++++ PAGE ++++
Michael Kammes: True. There has to be a methodology behind it, and I don’t just mean a folder structure. There has to be a methodology, so if everyone gets hit by a bus, someone else can find that media and know what to do with it.
Larry Jordan: For people that want more information about your thinking, where can they go on the web?
Michael Kammes: A couple of different places. My tech web series at fivethingsseries.com, or my namesake, michaelkammes.com.
Larry Jordan: That’s all one word, michaelkammes.com, and Michael Kammes himself is a director of technology over at Key Code Media. Michael thanks for joining us today.
Michael Kammes: Always a pleasure Larry, thank you.
Larry Jordan: Take care, bye bye.
Larry Jordan: Archion Technologies makes ultra high performance and scalable shared media storage. James Tucci is their chief technology officer and the perfect person to talk with to learn more about storage technology for media. Hello James, welcome.
James Tucci: Hello Larry, how you doing?
Larry Jordan: James, how would you describe your products?
James Tucci: They are high speed machines that you can connect up to anything, and specifically content creation such as Avid and Adobe and whoever, and sit down and work the way you want to work.
Larry Jordan: Why the focus on high performance?
James Tucci: That high performance is what gives you the capacity to do the workflows and to do the workflows that you want to do. For instance, we have one of our clients, they’ll sit there and edit on an Avid, and right in the middle they’ll say, “Wait a minute, there’s something wrong with this shot.” In the edit, there’s like a big blob in it or something like that and they’ll go to a Resolve and then do a DPX to the Resolve. Take those Avid files, covert them into DPX and then do all the corrections, and then bring them back out. This saves them time, money and energy and it has an immediacy. You need to have high bandwidth to be able to do what you want to do when you want to do it.
Larry Jordan: Would your products be designed for individuals or workgroups or enterprises?
James Tucci: Our products are designed to run an entire post production facility. With just two systems, we can produce 8,000 megabytes a second to run a facility, so having that capacity of throughput gives you that edge.
Larry Jordan: Eight gigabytes a second? Wow, how are you doing that besides magic?
James Tucci: Close to magic, but essentially there are seven patents that we have and that intellectual property is part and parcel of what we do. There’s a lot of virtualization going on inside this system. That’s how we produce that much bandwidth.
++++ DATA SECTION ++++
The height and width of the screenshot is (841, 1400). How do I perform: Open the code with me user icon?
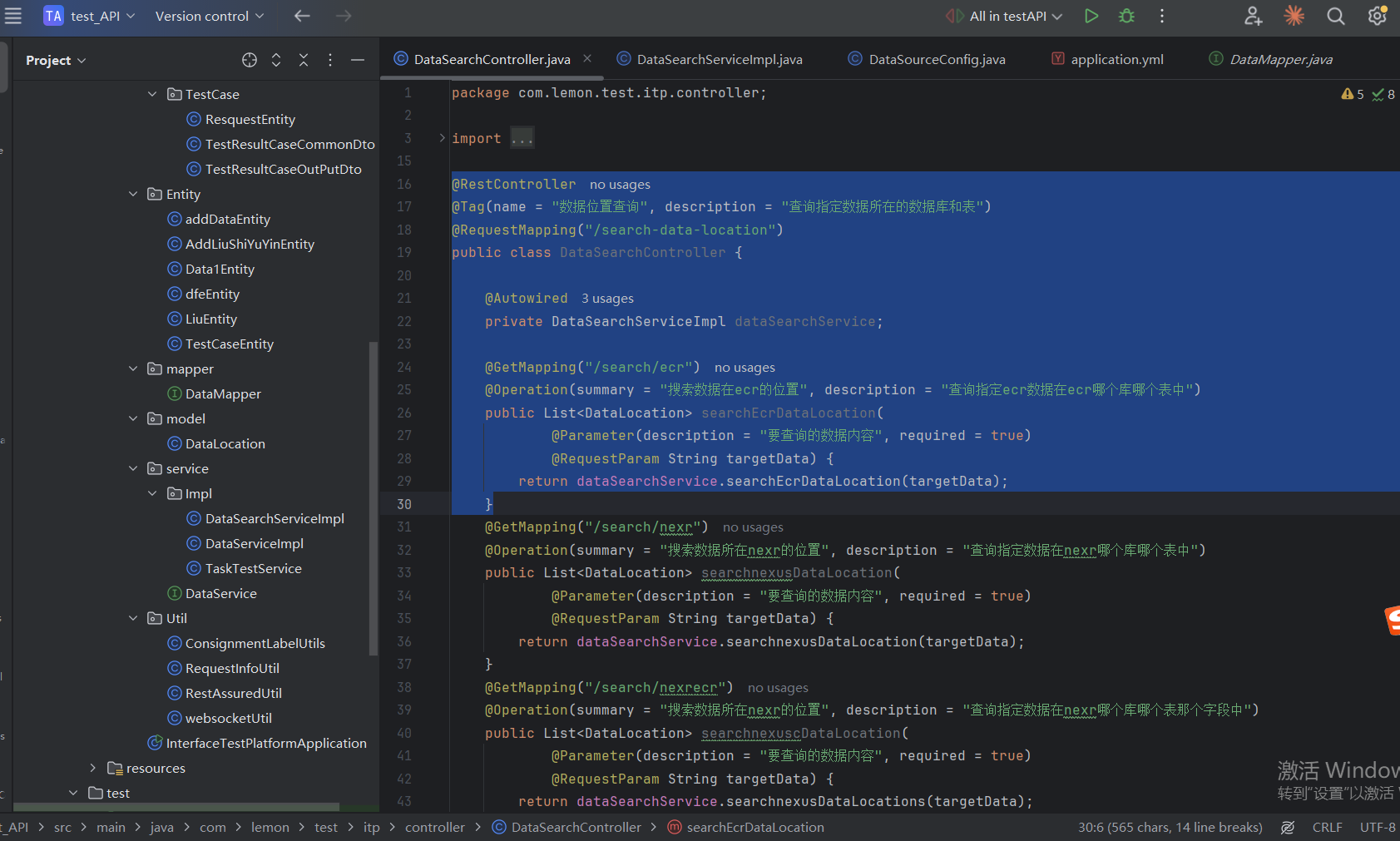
++++
| PROBLEM |
Quote the interview transcript word for word, from "James Tucci: Our" up to and including "you that edge.". The listing is separate material and has no connection to the interview transcript.

| THE COMPLETED TASK |
James Tucci: Our products are designed to run an entire post production facility. With just two systems, we can produce 8,000 megabytes a second to run a facility, so having that capacity of throughput gives you that edge.